Des traitements préventifs existent tels que des vaccins, des traitement antibiotiques ou antirétroviraux. Comme la PrEP (pour prophylaxie pré-exposition), que l'on prend au moment d'une relation sexuelle ou de manière continue, afin d'éviter d'être infecté par le virus du sida.

"Malheureusement, ces traitements préventifs ne marchent pas contre toutes les IST. On a oublié le message universel qui repose sur le bon sens", déplore Éric Caumes, auteur de Sexe. Les Nouveaux Dangers (Éd. Bouquins) dans lequel il alertait déjà il y a deux ans sur la résurgence de ces infections.

Dans cet ouvrage, le spécialiste explique "comment la pratique du safer sex (le sexe sans risque, NDLR), à partir des années 80, a entraîné la disparition progressive des IST classiques avant que celles-ci ne reviennent en force au cours des dernières années, avec la marginalisation progressive du préservatif, délaissé au profit de la PrEP, traitement oral préventif du VIH".
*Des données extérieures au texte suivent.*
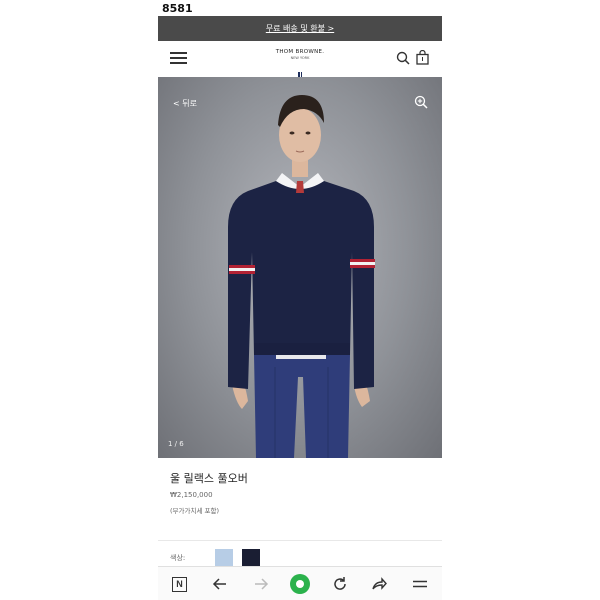 This screenshot has width=600, height=600. What do you see at coordinates (220, 584) in the screenshot?
I see `back-arrow-icon` at bounding box center [220, 584].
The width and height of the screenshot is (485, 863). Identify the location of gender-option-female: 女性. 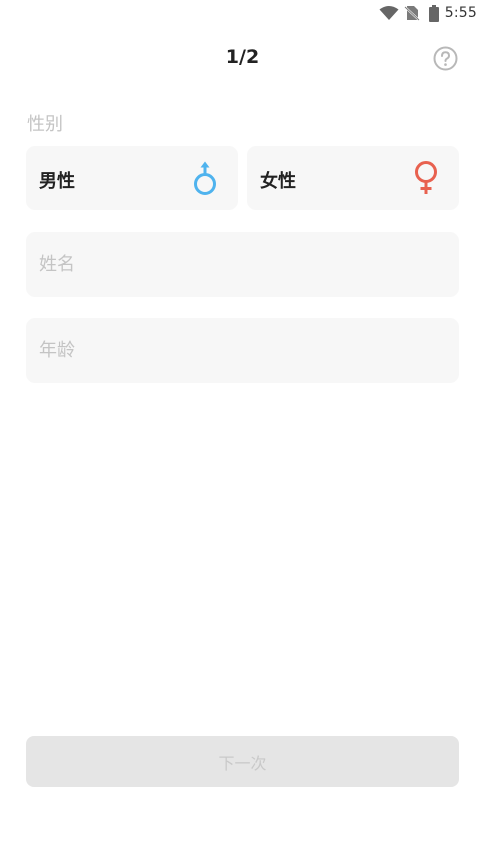
(353, 178).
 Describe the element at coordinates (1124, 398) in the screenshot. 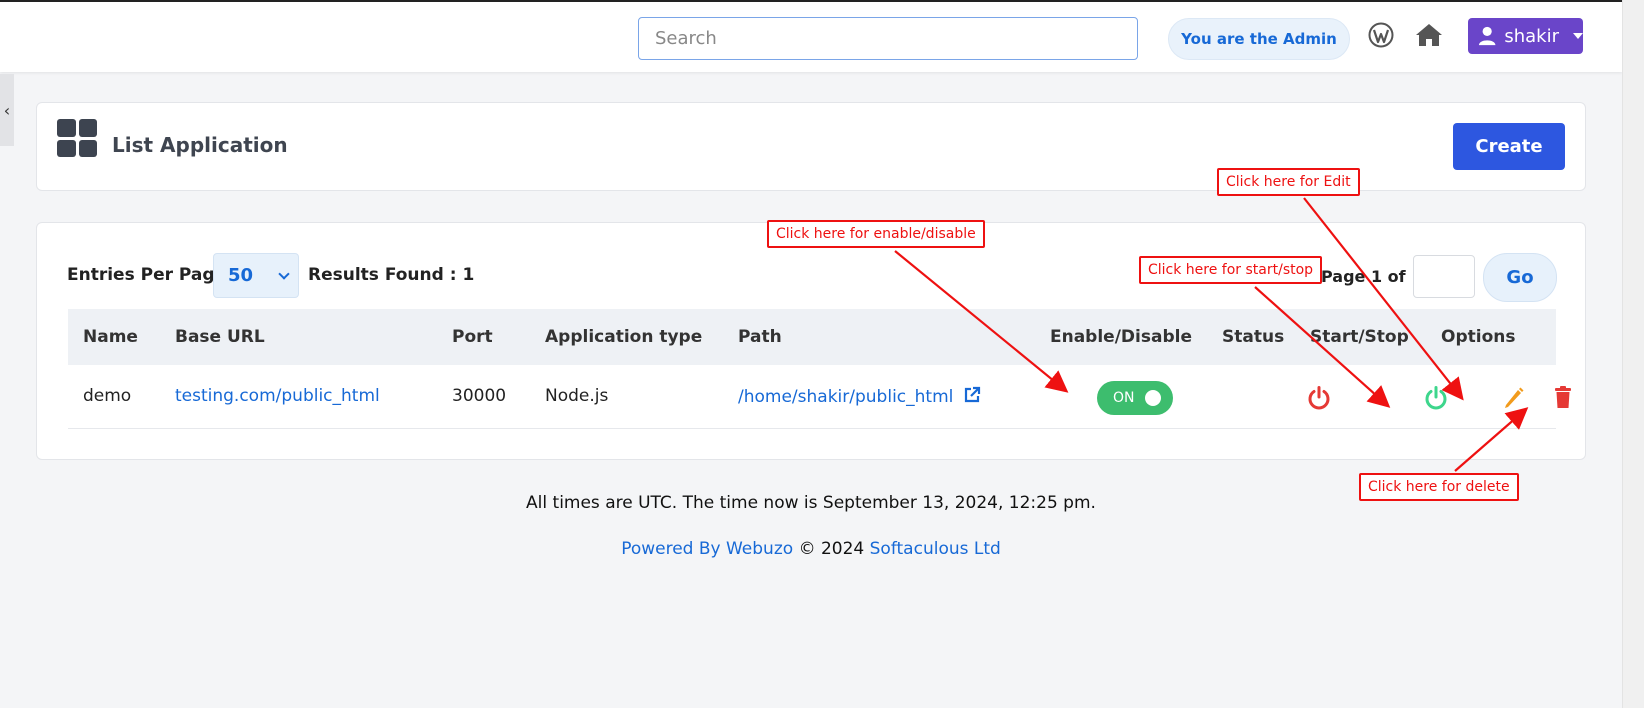

I see `toggle-state-label: ON` at that location.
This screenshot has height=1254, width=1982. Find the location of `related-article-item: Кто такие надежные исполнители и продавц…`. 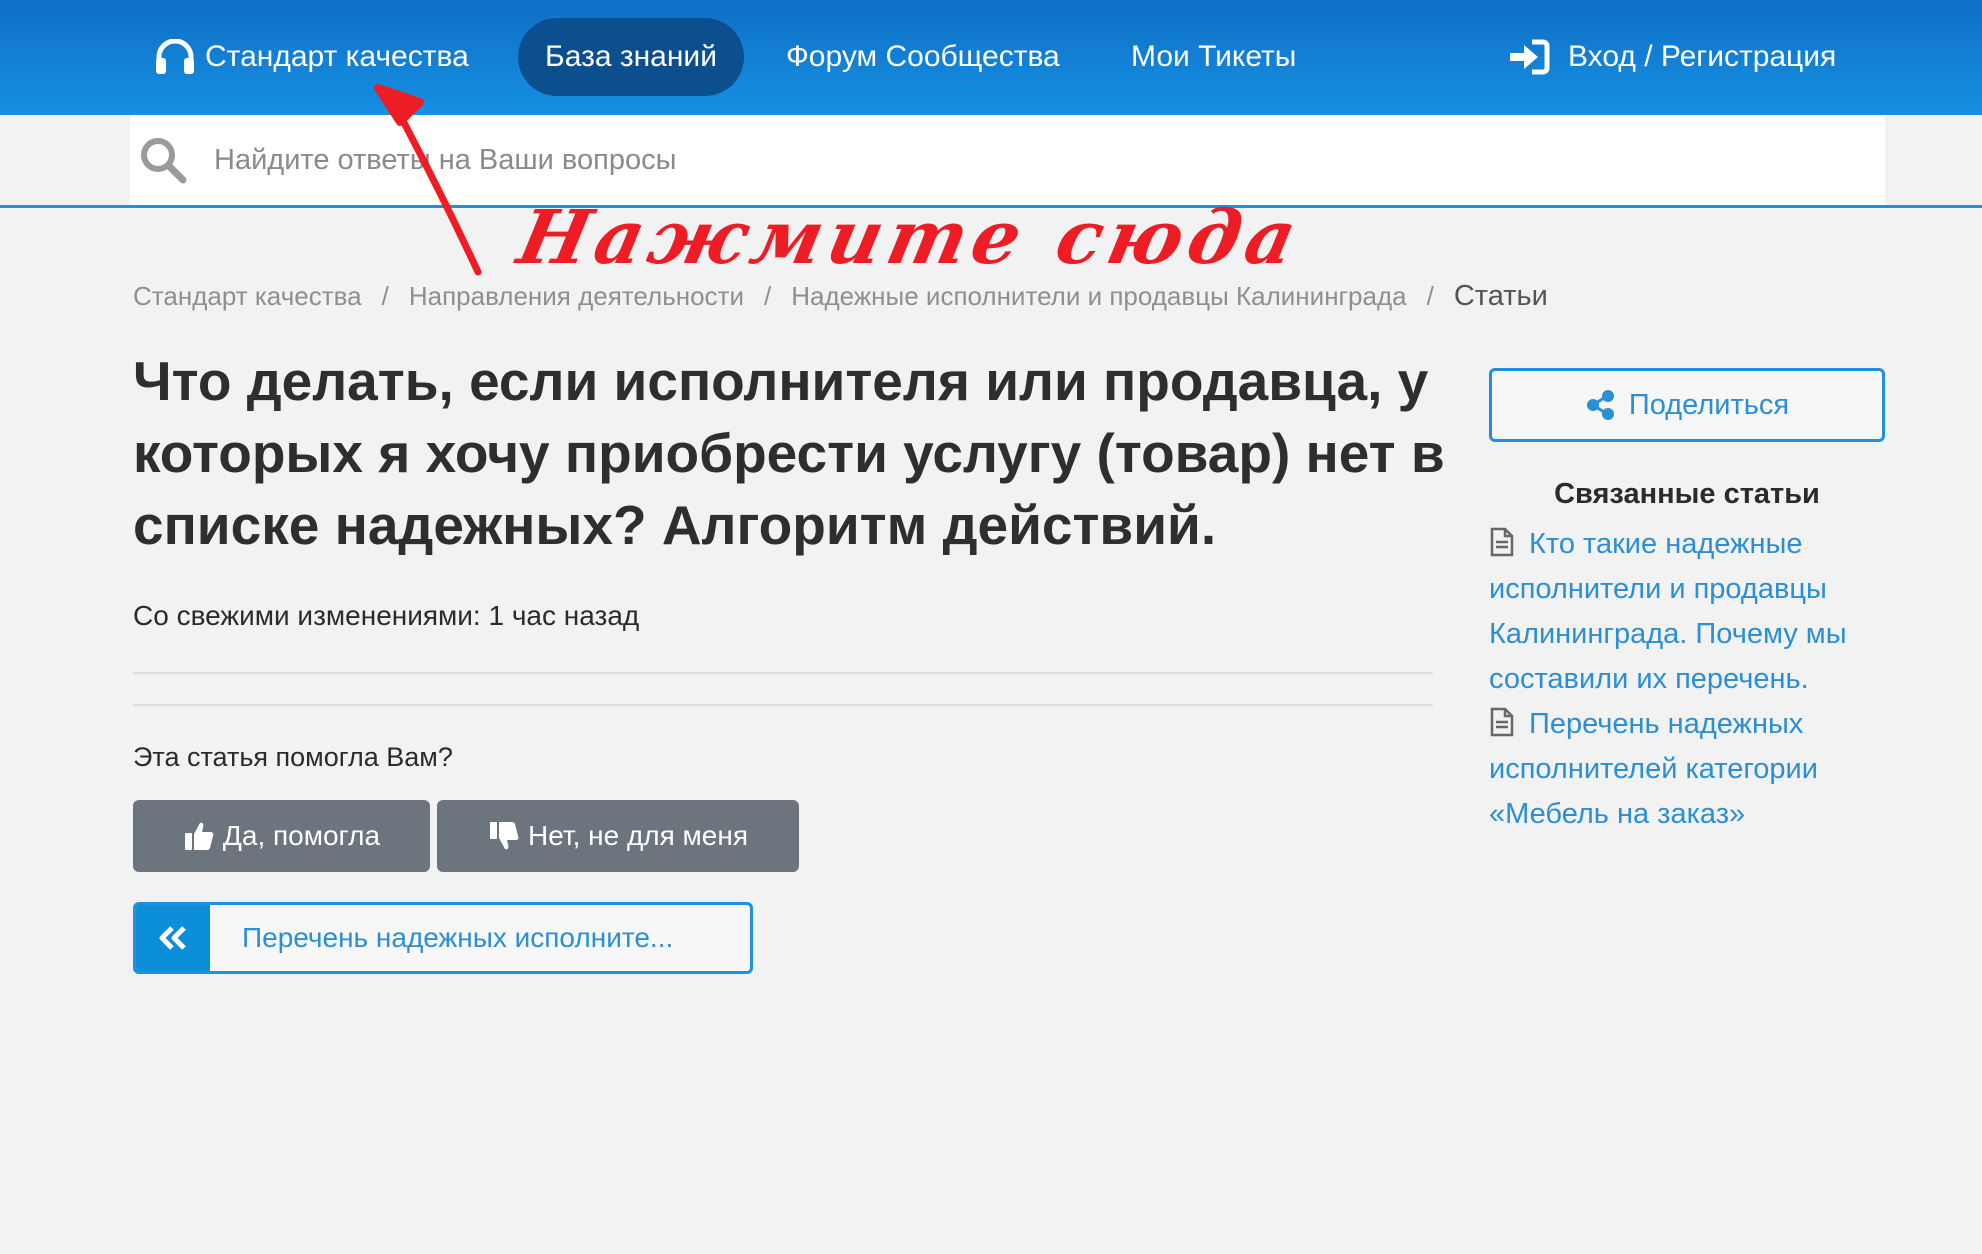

L'infectiologue pointe également du doigt la "résistance" des maladies sexuellement transmissibles aux antibiotiques. Une "résistance qui va devenir critique", alarme-t-il, en soulignant les problèmes d'adhésion à la PrEP car il est difficile de se tenir à un traitement préventif au quotidien.

"Il y a de nouvelles IST qui vont émerger malheureusement", déplore Éric Caumes.

La banalisation des rapports oro-génitaux pose également problème. "Beaucoup de jeunes associent les IST aux rapports avec pénétration alors que les caresses intimes peuvent également les provoquer", assure dans les colonnes du Monde Gilles Pialoux, chef du service des maladies infectieuses et tropicales à l’hôpital Tenon à Paris.

Accentuer la prévention

Tous les experts sont donc unanimes: il faut intensifier la prévention. Il y a "un besoin urgent de sensibiliser à la transmission des IST et une nécessité d'améliorer la prévention, l'accès au dépistage et les traitements efficaces pour relever ce défi de santé publique", souligne le Centre européen de prévention et de contrôle des maladies dans un communiqué.

"Nous devons mettre la priorité sur l'éducation sexuelle, élargir l'accès aux services de dépistage et de traitement et lutter contre la stigmatisation associée aux IST", explique sa directrice Andrea Ammon.

La sociologue et sexologue Jeanine Mossuz-Lavau insiste également auprès de BFMTV sur l'importance de l'utilisation des préservatifs. "Le conseil majeur de prévention, ce sont les préservatifs, puis il faut se faire tester, c'est le seul moyen de savoir si l'on est atteint par une pathologie", rappelle-t-elle.

Le dépistage est d'autant plus important qu'il est courant d'être porteur sain, soit de ne pas avoir de symptômes et de tout de même transmettre la maladie.